Especies Introducidas

  Tipo de introducción:
Accidental
  Categoria:
Invasora
  Vector de introducción - detalles:
Es probable que las introducciones iniciales en sitios portuarios se hayan originado a partir de larvas transportadas en agua de lastre, dados los registros relativamente tempranos en estos sitios. La propagación a las bahías y la gran dispersión de esta especie a escala mundial se debió probablemente a incrustaciones en el casco de embarcaciones o, a través de larvas transportadas por las corrientes a lo largo de la costa (Cohen, 2006;Fofonoff et al., 2018).
  Vector de introducción:
Aguas de lastre
  Impacto ecológico - detalles:
Amphibalanus amphitrite, junto con A. eburneus y A. improvisus, son fuertes competidores en comunidades incrustantes. Por ejemplo, en India compitieron con la ostra oriental Crassostrea virginica por los sitios de asentamiento, afectando la supervivencia y el crecimiento de estas ostras al asentarse en sus conchas (Boudreaux et al., 2009). Adicionalmente, A. amphitrite afecta la composición de la comunidad de incrustantes, principalmente al crear una estructura adicional para el reclutamiento y colonización de especies móviles (Fofonoff et al., 2018).

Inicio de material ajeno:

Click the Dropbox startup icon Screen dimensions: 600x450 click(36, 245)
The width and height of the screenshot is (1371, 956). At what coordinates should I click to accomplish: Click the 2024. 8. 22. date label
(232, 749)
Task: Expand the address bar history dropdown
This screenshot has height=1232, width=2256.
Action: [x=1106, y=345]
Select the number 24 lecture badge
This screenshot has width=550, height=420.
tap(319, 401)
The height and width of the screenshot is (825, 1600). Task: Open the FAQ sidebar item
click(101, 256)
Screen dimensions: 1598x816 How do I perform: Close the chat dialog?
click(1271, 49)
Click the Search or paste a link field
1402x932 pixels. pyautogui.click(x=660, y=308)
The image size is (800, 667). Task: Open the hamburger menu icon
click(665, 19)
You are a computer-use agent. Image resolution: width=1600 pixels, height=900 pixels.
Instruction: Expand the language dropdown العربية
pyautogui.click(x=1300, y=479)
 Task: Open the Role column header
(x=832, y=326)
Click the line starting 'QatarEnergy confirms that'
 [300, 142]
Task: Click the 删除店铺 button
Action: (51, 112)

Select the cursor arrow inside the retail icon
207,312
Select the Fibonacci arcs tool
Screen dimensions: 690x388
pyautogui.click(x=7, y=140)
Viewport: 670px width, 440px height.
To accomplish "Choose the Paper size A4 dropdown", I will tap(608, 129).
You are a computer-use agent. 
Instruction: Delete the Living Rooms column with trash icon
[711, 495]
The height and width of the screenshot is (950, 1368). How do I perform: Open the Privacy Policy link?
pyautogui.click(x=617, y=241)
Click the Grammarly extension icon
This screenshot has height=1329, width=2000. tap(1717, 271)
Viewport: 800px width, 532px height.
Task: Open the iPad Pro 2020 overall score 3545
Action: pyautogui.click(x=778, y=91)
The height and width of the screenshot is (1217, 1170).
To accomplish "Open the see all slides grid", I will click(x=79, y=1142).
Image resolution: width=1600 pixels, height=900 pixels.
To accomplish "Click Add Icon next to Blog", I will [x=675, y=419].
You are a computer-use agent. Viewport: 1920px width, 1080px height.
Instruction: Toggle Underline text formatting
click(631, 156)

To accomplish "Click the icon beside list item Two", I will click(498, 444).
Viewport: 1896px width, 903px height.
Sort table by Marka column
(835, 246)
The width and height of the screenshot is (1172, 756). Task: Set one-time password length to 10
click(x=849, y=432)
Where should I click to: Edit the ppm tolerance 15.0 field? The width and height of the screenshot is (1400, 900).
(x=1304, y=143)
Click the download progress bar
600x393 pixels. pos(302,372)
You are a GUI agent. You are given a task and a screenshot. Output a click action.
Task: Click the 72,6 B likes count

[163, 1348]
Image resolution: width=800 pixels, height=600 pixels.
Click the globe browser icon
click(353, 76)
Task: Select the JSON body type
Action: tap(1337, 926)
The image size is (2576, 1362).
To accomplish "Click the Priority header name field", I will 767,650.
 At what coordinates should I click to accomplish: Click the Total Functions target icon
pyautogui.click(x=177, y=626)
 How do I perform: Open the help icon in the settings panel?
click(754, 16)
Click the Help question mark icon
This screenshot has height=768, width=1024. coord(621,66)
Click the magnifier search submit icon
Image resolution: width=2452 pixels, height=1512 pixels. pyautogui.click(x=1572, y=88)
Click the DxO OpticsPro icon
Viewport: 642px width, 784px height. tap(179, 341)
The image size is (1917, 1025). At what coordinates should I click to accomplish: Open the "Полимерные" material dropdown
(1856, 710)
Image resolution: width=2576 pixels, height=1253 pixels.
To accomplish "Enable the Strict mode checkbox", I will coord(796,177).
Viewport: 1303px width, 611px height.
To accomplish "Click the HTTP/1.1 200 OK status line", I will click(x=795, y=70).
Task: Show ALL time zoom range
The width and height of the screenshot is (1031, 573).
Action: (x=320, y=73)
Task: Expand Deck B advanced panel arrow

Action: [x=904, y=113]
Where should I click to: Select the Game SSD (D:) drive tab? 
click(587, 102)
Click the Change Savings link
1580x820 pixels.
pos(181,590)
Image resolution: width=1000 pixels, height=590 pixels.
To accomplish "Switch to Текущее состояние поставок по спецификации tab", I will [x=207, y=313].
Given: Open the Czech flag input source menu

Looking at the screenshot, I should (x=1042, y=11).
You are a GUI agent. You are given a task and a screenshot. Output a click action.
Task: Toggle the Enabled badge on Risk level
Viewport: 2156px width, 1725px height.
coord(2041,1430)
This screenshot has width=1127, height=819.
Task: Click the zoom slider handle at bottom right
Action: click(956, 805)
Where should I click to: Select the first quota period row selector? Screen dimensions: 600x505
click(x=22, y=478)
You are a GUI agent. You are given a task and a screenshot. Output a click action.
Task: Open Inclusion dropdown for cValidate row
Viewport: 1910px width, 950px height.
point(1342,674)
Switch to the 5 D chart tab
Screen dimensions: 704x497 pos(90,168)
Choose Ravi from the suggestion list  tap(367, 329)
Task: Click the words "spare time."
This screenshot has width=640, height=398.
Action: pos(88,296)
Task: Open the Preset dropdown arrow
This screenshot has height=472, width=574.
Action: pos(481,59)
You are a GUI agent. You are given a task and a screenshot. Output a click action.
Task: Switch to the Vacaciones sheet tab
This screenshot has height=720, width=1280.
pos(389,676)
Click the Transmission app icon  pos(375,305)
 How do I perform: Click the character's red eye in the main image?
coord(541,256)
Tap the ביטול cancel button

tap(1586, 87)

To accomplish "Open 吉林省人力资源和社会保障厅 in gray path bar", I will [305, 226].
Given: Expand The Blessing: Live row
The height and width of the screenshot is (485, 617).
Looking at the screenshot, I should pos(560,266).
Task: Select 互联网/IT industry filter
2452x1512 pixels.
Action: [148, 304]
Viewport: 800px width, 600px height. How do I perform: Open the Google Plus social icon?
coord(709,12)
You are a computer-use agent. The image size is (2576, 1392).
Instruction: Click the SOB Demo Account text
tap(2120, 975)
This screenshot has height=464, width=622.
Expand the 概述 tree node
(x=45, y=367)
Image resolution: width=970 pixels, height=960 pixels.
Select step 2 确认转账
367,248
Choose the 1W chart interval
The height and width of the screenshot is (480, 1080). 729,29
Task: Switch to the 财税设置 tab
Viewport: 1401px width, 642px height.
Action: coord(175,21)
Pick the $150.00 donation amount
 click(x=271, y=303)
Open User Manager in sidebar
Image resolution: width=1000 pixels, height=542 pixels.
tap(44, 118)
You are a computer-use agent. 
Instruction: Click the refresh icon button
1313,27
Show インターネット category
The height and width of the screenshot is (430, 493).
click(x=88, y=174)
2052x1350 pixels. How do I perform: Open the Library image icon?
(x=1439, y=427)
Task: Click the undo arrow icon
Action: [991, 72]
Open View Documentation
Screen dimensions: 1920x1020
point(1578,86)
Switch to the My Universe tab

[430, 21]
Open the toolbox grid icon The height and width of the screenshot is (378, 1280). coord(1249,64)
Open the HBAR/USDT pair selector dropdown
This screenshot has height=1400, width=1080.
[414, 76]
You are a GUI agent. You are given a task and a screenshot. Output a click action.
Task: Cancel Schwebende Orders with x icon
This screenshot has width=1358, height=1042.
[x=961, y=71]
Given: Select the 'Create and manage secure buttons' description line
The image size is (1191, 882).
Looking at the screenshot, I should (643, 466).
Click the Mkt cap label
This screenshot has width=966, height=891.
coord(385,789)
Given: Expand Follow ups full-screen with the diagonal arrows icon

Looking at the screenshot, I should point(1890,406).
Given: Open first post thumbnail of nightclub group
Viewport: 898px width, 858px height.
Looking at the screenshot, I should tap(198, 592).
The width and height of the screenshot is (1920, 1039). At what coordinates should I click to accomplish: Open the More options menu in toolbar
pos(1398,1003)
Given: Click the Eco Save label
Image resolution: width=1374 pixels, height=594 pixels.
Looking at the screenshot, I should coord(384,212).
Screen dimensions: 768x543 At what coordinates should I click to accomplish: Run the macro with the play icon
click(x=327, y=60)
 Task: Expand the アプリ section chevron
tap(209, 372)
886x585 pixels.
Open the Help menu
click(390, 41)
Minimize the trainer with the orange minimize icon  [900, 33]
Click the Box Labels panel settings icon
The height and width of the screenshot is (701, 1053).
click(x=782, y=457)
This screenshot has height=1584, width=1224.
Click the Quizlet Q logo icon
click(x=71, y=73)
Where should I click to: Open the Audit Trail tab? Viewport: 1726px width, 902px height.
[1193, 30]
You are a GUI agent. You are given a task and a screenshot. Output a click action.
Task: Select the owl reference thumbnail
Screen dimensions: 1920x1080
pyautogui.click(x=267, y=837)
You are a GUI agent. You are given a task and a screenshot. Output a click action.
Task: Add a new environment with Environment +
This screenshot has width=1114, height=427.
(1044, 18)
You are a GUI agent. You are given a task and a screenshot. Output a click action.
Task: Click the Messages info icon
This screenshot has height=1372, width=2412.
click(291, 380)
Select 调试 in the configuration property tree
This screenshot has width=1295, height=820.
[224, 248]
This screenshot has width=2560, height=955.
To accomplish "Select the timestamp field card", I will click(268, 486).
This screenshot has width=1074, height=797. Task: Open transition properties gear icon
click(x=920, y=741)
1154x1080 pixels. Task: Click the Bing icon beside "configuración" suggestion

  Impacto económico - detalles:
Las agregaciones de balanos en el casco de embarcaciones aumentan la fricción entre la superficie de los fondos de los barcos y el agua circundante, es decir, se requiere energía adicional para mover el barco a la misma velocidad, por lo que se aumenta los costos de combustible y disminuye la maniobrabilidad y eficiencia. Otros impactos costosos para las líneas de navegación son la limpieza de boyas y elementos de señalización. Adicionalmente, puede bloquear tuberías de entrada de las plantas desalinizadoras y estaciones de energía costeras (Masterson, 2007; Fofonoff et al., 2018).
  Medidas de control:
A pesar de ser un organismo muy estudiado, no se han desarrollado estrategias de control a escala global (Hayes et al., 2005). Para la Bahía de Buenaventura, se ha planteado la necesidad de un control más riguroso en cuanto al manejo de aguas de lastre y el mantenimiento de cascos de barcos, con lo que se limitaría su llegada, así como un manejo adecuado de las aguas servidas para limitar su proliferación (Alzate, 2009;Gracia et al., 2011).